深水小学校は、八代市坂本町深水にあった公立小学校です。
深水地区
国道219号線から深水地区へ行くには、深水橋を渡ります。
深水川に沿って道が続いていますが、なかなかの細い道になります。
しかし、ところどころに離合ヶ所を設けてありますし、幅員が広くなるところもあります。
谷あいに沿って、集落が点在しています。
狭い土地を有効に使って、工夫して居住空間を確保してあります。
これは、深水地区に限らず、谷あいの集落ではよくみられます。
しかし、県道を外れると本当に道が狭く、不便な感じはします。
JNC内谷第一発電所
JNCというのはチッソの子会社です。
チッソというのは、熊本県の水俣工場でメチル水銀を含んだ廃液から水俣病を引き起こしたことで有名です。
本業は化学メーカーですが、もともとは水力発電事業で創業した会社です。
水俣工場へ電力を送るため、南九州各地に自社の発電所を持っています。
深水地区にある、内谷第一発電所もそのひとつで、現在も水俣へ電気を送り続けています。
内谷第一発電所で特徴的なのは、揚水の取水をはるか10㎞以上先の、内谷川の下中村揚水場で行っていることです。

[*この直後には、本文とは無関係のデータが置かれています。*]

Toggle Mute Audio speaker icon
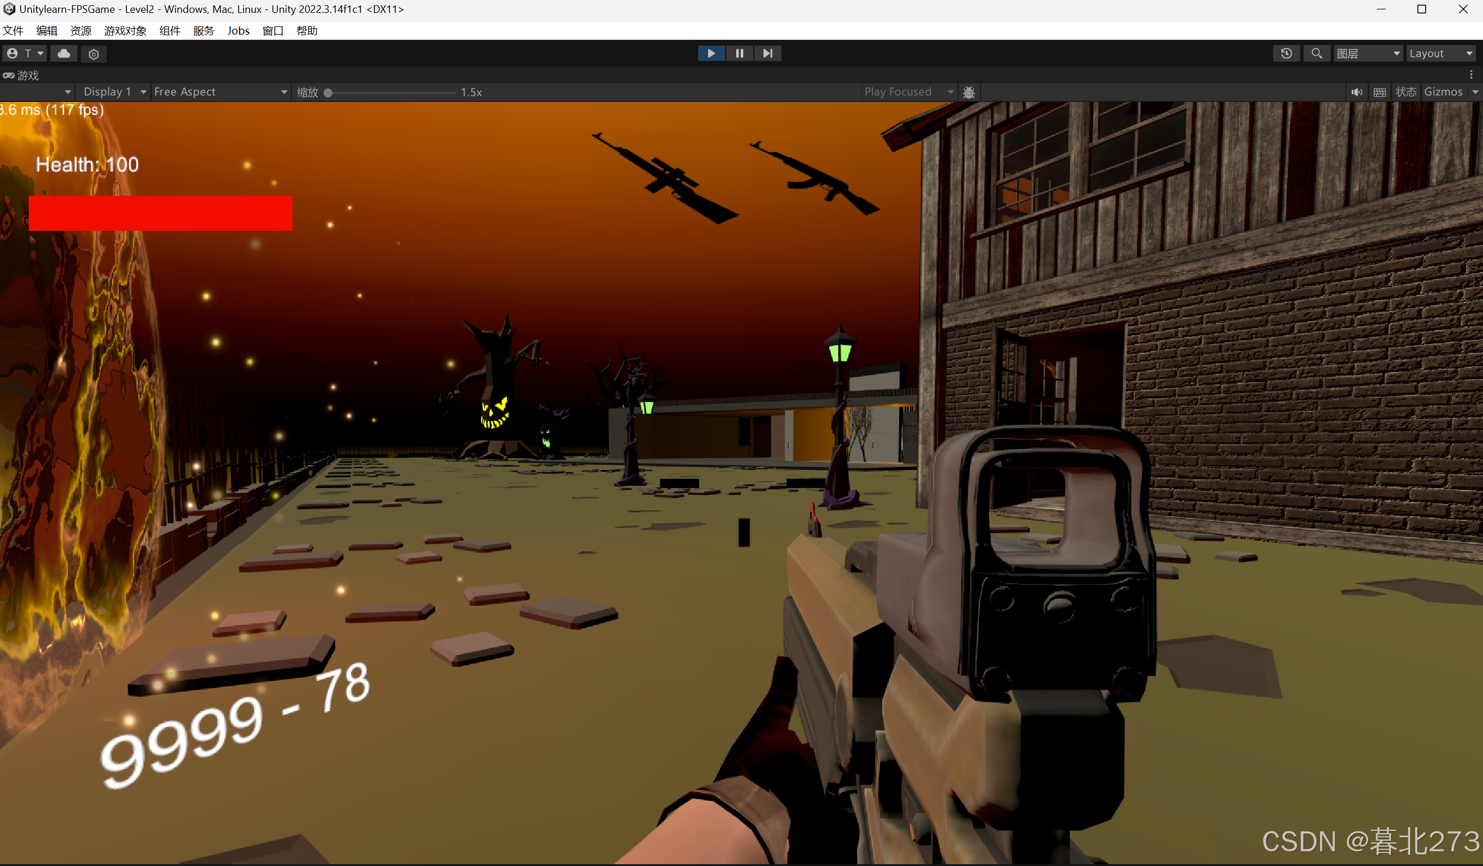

揚水した水は、険しい山中の導水管を通り、深水地区へ送られます。
内谷第一発電所は、1950年(昭和25年)竣工です。
70年も前に、山の中に大掛かりな水力発電設備が完成していたことに驚きました。
JNCには、熊本県内11ケ所、宮崎県と鹿児島県にそれぞれ1ヶ所、合計13ヶ所の水力発電所があります。
そのうち、球磨川水系のものは5つです。
すべて、自社送電線で水俣工場へ送電しているというのにも驚きました。
※ 写真は下中村揚水場のものです。
深水小学校
沿革
1875年(明治8年) | 今泉小学校の分校として創立 |
1879年(明治12年) | 松龍小学校深水分校となる |
1887年(明治20年) | 深水教所として本校となる |
1892年(明治25年) | 深水尋常小学校と改称 |
1941年(昭和16年) | 深水国民学校と改称 |
1946年(昭和21年) | 下松求麻村立深水小学校となる |
1961年(昭和36年) | 3村合併により坂本村立深水小学校となる |
1991年(平成3年) | 現存校舎落成 |
2003年(平成15年) | 八竜小学校へ統合し廃校 |
現状
建物は3階建てですが、山小屋風の屋根で、周囲の景色と調和しています。
廃校後は、深水社会教育センターとして利用されています。
運動場も草一本生えておらず、大切にされていることがわかります。
八竜小学校に統合した、村内の本校8校のうち、校舎の大きさや周辺環境から察するに、最も小規模校だったのではないかと思います。